If you BLAST this sequence on the NCBI, you get 90% identity to Lactococcus lactis subsp. cremoris. Although it took only 5 minutes to get to this point, Meren does not tell anything during the workshop to not ruin the fun for anyone. The rest are here

Meanwhile I BLAST-searched every full-length 16S sequence we recovered, and formatted the output using this script. Here is a glimpse at the results (the percent identity goes above 100%, which is a silly bug in my script that I was too lazy to fix):

https://i.imgur.com/VxOtCtn.png

The results nicely reflect the ~10% error rate assuming databases will very likely contain strains that hit 100% to what you would expect to find in over-the-counter products.

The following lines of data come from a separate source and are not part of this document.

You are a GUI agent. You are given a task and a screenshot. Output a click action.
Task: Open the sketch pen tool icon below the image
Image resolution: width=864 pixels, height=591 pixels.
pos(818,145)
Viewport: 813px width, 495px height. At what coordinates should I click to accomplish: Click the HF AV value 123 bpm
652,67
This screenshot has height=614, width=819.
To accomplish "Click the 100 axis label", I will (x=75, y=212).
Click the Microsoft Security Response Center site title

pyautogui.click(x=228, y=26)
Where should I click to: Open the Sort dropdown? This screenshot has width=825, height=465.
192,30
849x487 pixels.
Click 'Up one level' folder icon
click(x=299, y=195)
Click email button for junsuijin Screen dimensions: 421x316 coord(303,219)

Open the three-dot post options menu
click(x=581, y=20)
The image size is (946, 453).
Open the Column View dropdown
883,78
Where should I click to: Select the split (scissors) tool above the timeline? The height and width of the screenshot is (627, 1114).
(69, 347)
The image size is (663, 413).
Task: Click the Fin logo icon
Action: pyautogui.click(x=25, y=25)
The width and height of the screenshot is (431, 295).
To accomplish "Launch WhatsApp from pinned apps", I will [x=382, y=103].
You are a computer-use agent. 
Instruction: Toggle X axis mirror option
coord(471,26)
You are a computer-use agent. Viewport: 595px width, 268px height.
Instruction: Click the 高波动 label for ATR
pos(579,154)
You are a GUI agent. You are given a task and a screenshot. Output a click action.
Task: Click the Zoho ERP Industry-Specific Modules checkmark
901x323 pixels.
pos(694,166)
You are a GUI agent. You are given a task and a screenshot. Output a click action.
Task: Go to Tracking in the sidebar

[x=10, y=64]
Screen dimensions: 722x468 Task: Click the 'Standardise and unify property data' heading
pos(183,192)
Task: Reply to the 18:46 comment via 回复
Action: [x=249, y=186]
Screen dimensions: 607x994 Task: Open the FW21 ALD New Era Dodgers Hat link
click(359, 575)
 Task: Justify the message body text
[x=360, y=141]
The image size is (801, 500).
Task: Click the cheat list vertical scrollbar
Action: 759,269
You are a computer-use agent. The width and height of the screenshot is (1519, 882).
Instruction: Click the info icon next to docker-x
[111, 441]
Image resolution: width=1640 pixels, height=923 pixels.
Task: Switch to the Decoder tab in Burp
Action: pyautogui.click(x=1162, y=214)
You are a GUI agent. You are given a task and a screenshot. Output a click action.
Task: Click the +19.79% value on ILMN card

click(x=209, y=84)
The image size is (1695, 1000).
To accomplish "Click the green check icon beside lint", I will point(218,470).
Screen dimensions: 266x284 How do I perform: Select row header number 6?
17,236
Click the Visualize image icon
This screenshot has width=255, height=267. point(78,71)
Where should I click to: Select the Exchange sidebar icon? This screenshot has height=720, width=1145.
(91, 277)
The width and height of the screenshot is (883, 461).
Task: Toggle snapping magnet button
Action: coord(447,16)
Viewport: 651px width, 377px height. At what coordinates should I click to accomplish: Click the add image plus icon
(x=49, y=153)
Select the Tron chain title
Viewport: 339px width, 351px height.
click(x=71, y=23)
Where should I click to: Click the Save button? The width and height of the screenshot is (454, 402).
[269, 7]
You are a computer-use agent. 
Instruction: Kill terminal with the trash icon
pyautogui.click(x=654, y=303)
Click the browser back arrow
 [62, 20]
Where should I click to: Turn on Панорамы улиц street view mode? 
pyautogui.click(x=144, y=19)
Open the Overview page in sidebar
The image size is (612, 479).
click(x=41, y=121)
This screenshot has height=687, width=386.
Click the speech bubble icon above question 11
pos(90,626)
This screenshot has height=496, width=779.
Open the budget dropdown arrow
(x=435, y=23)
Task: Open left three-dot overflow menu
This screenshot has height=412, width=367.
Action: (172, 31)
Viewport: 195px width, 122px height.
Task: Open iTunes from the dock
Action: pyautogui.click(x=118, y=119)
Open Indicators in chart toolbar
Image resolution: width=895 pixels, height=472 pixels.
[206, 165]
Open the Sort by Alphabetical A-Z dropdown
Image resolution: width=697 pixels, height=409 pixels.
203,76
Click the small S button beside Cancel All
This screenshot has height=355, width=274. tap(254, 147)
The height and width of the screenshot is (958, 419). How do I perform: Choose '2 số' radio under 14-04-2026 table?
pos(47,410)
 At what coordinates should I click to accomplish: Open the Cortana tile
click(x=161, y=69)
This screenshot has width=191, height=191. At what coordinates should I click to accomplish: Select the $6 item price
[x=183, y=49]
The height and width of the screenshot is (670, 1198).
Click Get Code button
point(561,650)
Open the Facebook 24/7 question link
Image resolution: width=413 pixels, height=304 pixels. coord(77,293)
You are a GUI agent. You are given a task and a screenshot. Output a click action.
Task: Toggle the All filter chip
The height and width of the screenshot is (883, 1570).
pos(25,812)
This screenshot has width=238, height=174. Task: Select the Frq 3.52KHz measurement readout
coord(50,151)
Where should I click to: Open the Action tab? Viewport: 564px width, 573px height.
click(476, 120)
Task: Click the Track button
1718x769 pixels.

I would have liked to use amino acid sequences for single-copy core genes to do some quick phylogenomic analyses, however, the interruptions to the gene calling process often result in prematurely finalized gene calls, that does not help us do much with the amino acid sequences we get from that. Some polishing may have changed it dramatically!

If you want to practice anvi’o, you could consider putting the assembled genomes into the context of type strains found in the NCBI to see to what extent you find them to be identical to what we think they are through the pangenomic workflow.